Spring Fever Literary Festival
16th March, 2015
India Habitat Center
Penguin Random House India hosted its annual literary festival, The Spring Fever, in grand splendor at the India Habitat Center. On its third day, the topic of discussion was ‘Can India Make It’ and there could not have been any four finer speakers to talk about the subject than Mihir Sharma, Aakar Patel, Raghav Bahl, and T.N. Ninan who had all coincidently written a book with Penguin Random House on the same subject.
Though the conversation took an optimistic note on the subject of growth and economic progress, there was no denying that the many internal conflicts in India if not quenched will clog our systems and inhibit growth.
The conversations were inspiring, illuminating, and threw a light on numbers that would soon define our nation and its role in shaping the world.

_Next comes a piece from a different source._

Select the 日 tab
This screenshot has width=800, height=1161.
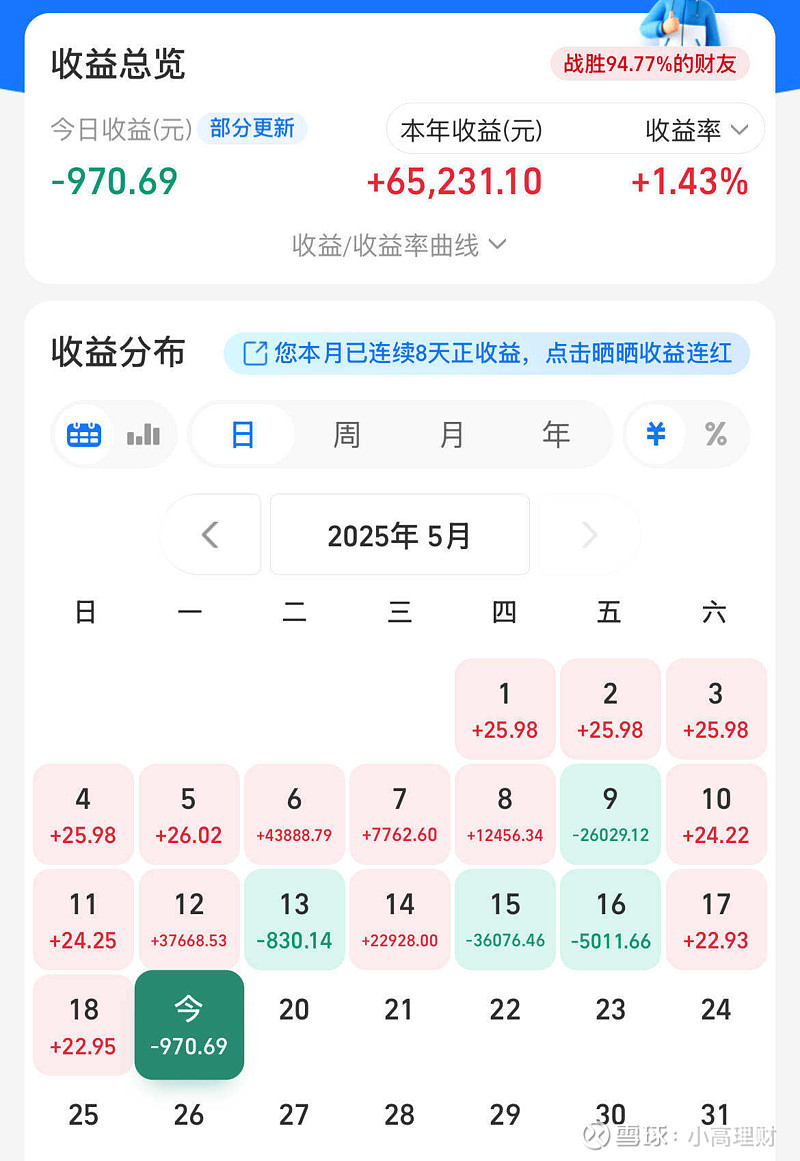243,435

There are three transitions that a nation goes through before achieving economic growth and progress. The first is the demographic transition. This means that if a nation has a greater young population, the greater are its chances of a booming future. The second is disruptive transition – the need to connect the many young people into a line of progressive thinking. The third is modernity in attitude.
Most nations that experienced economic growth ticked these one by one. Britain created that infrastructure first, before anything else. India, on the other hand, is going through these three phases at once. It does not have the resources or skills to handle such demands.

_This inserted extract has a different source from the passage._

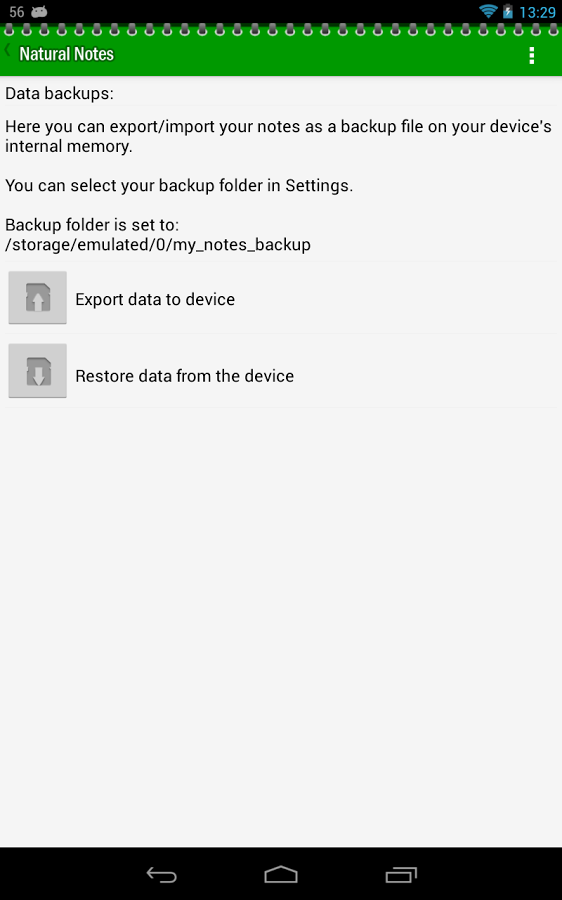Tap the back chevron beside Natural Notes
The image size is (562, 900).
point(7,51)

During the next two years, there would be 13 million unemployed people in India. This is roughly the total population of Spain. To accommodate them, the current national job growth of 1.6% must triple itself.
Mihir pointed out that to solve this crisis, the manufacturing sector has to grow rapidly. There are no more profits to be made doing agriculture. The young people do not belong there anymore. They move to where the jobs are, and jobs must open up in factories.

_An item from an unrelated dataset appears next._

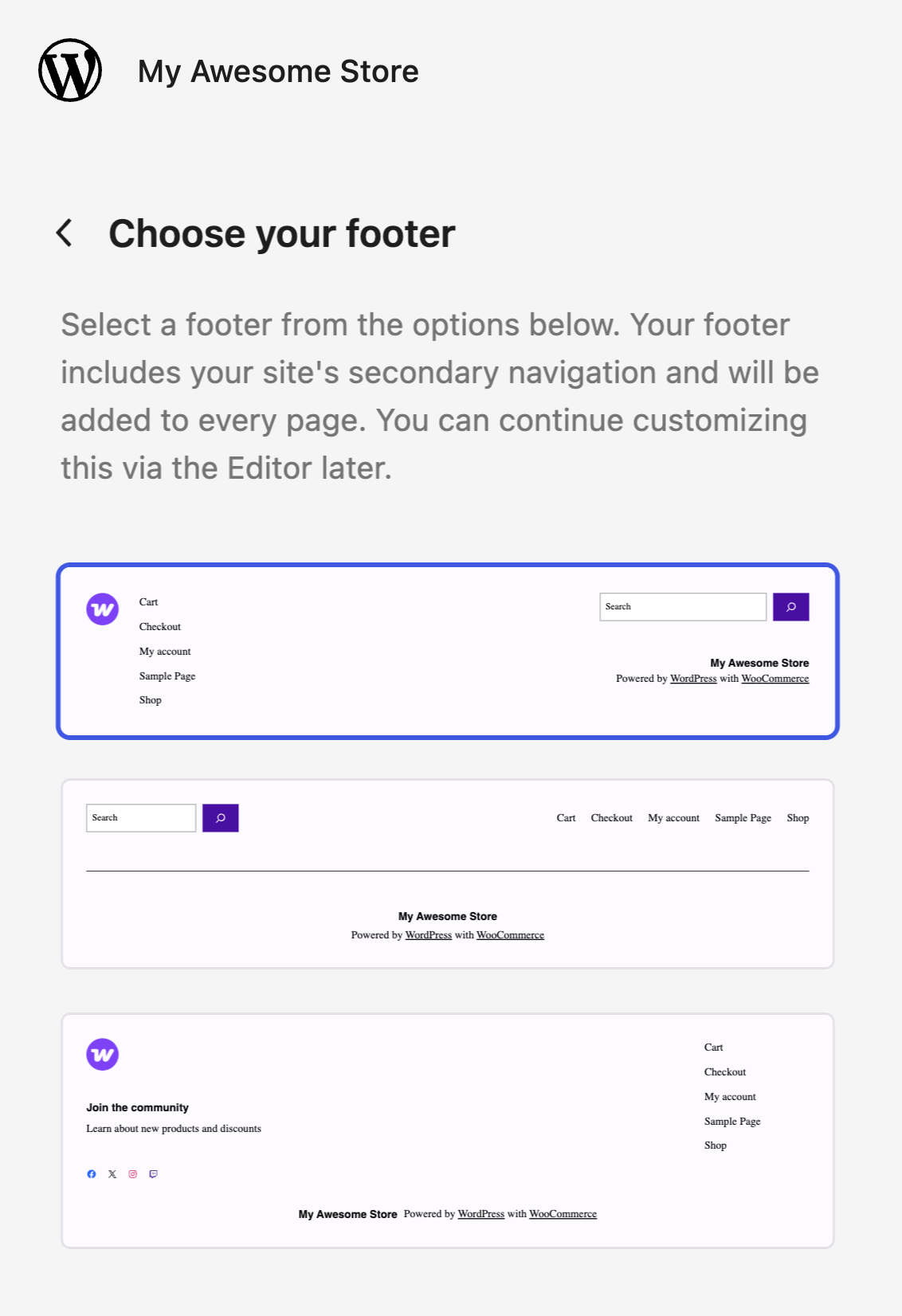The height and width of the screenshot is (1316, 902).
Task: Click Sample Page in the first footer menu
Action: tap(167, 676)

We have always stopped short of real reform. Mihir believes that under this government we can strive for change, for growth. Modi has been a radical break from old order, he said. What Modi hoped to be cannot be disagreed. There is now a genuine appreciation for change in the common public. This era will define us.
The 20th century was the Age of Superpowers where military strength was key to world dominance, Raghav said. We had two power blocks – the Soviet Union and the United States – and all the other countries stacked under these two. The 2st century, he pointed out, will be an Age of Supereconomies where growth and economic progress will rein superiority. We have three Supereconomic power blocks – The United States as the stalwart, China as the scrappy old one, and India as a booming sleeper.
The triple alliance that would soon follow, he said, between American, China, and India will shape the future and assure global growth and peace. They would be the centralizing powers of democracy.
What made Superpowers and Supereconomies?
Raghav said it was the aftermath of World War 2, the six years that followed, that shaped the world in the 20th century. Whoever had the most military strength was inevitable a world shaper and a power to be reckoned with.
Supereconomic nations started shaping into existence during the years following the attack on the World Trade Center to the Crash of Lehman in late 2008. America weakened during these years while China seized to grow. India, on the other hand, grew, though not as expected.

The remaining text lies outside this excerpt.